• _Seitenauszug_:
○ ○ ○ ○

Wenn gesetzliche Vorgaben nicht helfen, gibt es sonstige normative Spielregeln, die eine Integrationswirkung entfalten können?

Franzmann: Ja, ich bin ein großer Anhänger der in § 166 SGB IX normierten Inklusionsvereinbarung. Auf betrieblicher Ebene schließen der Arbeitgeber, der Betriebsrat und die Schwerbehindertenvertretung ein Abkommen, in dem Prozesse etabliert werden. Diese Prozesse beschäftigen sich mit dem Einstellungsvorgang und nehmen nach erfolgter Einstellung die von schwerbehinderten Menschen besetzten Arbeitsplätze in den Blick, und zwar regelmäßig nach festgelegten Zeitfenstern. Die Inklusionsvereinbarung benennt darüber hinaus verbindlich und belastbar Verantwortlichkeiten und schafft Transparenz für alle Beteiligten. Und unternimmt damit – um zum Ausgangspunkt zurückzukehren – zumindest den Versuch, keinen zurückzulassen.

○ ○ ○ ○

Quelldatensätze:
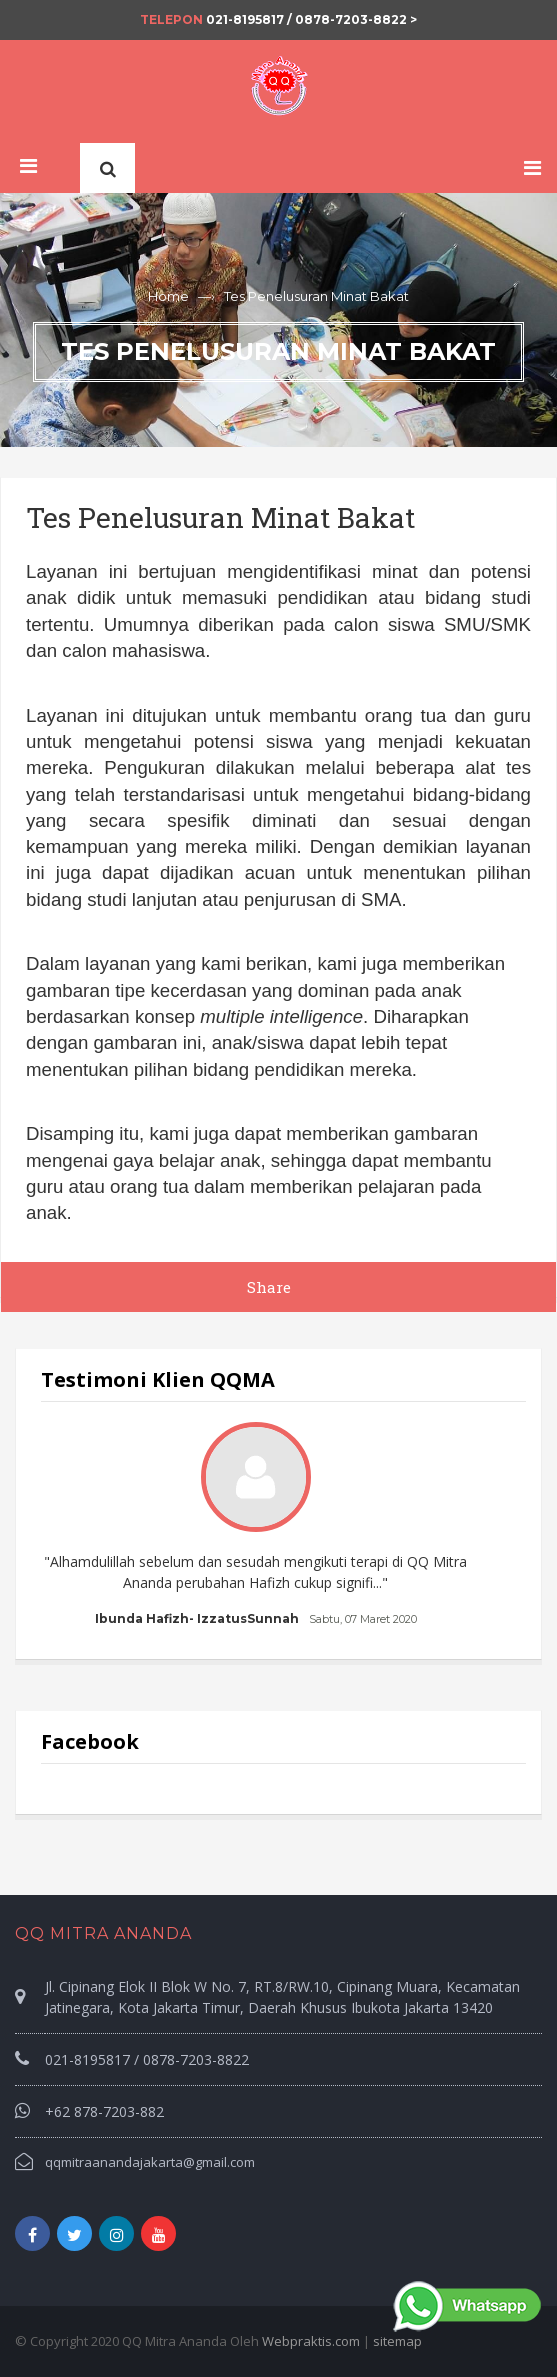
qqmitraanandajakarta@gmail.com (150, 2162)
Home (168, 296)
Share (269, 1287)
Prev (67, 1526)
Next (490, 1526)
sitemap (397, 2341)
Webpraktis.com (311, 2341)
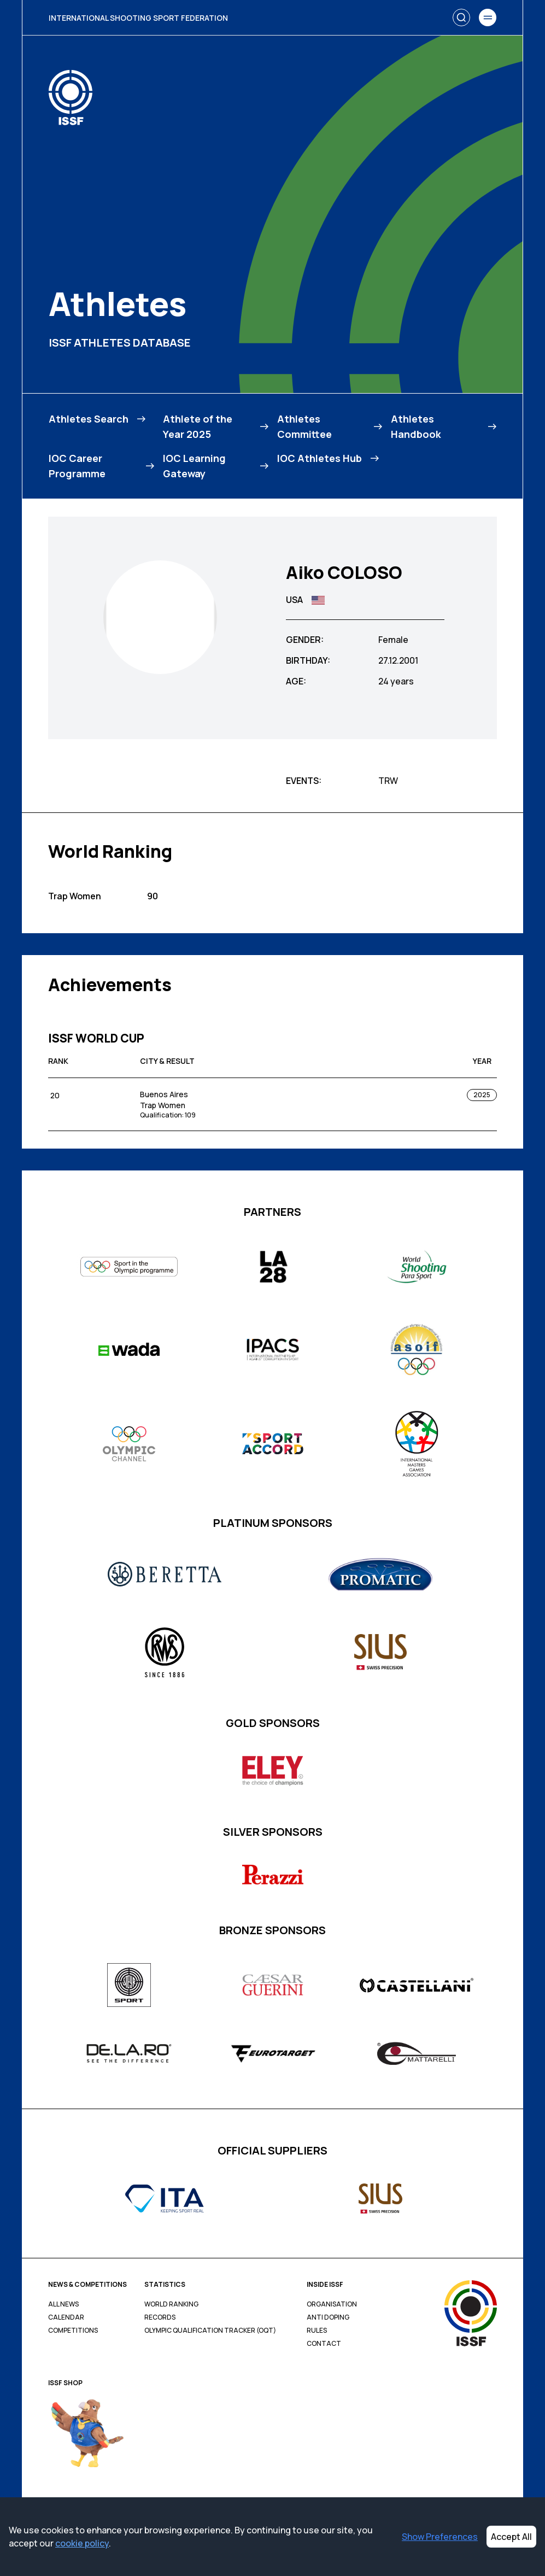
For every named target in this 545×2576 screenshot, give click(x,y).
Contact (324, 2343)
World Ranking (171, 2304)
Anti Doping (328, 2317)
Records (159, 2317)
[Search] (461, 17)
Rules (317, 2330)
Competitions (73, 2330)
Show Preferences (440, 2537)
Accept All (511, 2537)
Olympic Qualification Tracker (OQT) (210, 2330)
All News (63, 2304)
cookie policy (82, 2543)
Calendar (66, 2317)
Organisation (332, 2304)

○ ○ ○ ○

• _Aufgabenstellung_: Führen Sie den Interviewauszug zur Inklusionsvereinbarung nach § 166 SGB IX im Anschluss an seinen letzten Satz fort. Die Datensätze stammen aus einer anderen Quelle.

• _Erwartete Antwort_:
Lelley: Neben gesetzlichen Vorgaben können normative Spielregeln, wie interne Unternehmensrichtlinien, Verhaltenskodizes und Branchenstandards, eine wichtige Integrationswirkung entfalten. Diese freiwilligen Maßnahmen fördern eine einheitliche Unternehmenskultur und erleichtern die Einhaltung ethischer und sozialer Standards. Besonders wirksam sind sie, wenn sie in den Arbeitsverträgen verankert und regelmäßig kommuniziert sowie durch Schulungen und Anreizsysteme unterstützt werden.

Überfordert es das einzelne Unternehmen nicht, neben der Produktion oder Erbringung einer Dienstleistung sozial- und gesellschaftspolitische Aufgabenstellungen zu bewältigen?

Franzmann: Tja, ich könnte zurückfragen, wenn nicht die Unternehmen, wer denn sonst? „It’s the economy, stupid!“, damit machte Bill Clinton Wahlkampf vor 30 Jahren, und wenn der Slogan heute noch gilt, dann ist der Wirtschaft, also dem Erwirtschaften, alles untergeordnet. Und dann können sich die Wirtschaftsakteure auch nicht aus ihrer Verantwortung im Hinblick auf Nachhaltigkeit und Diversität stehlen.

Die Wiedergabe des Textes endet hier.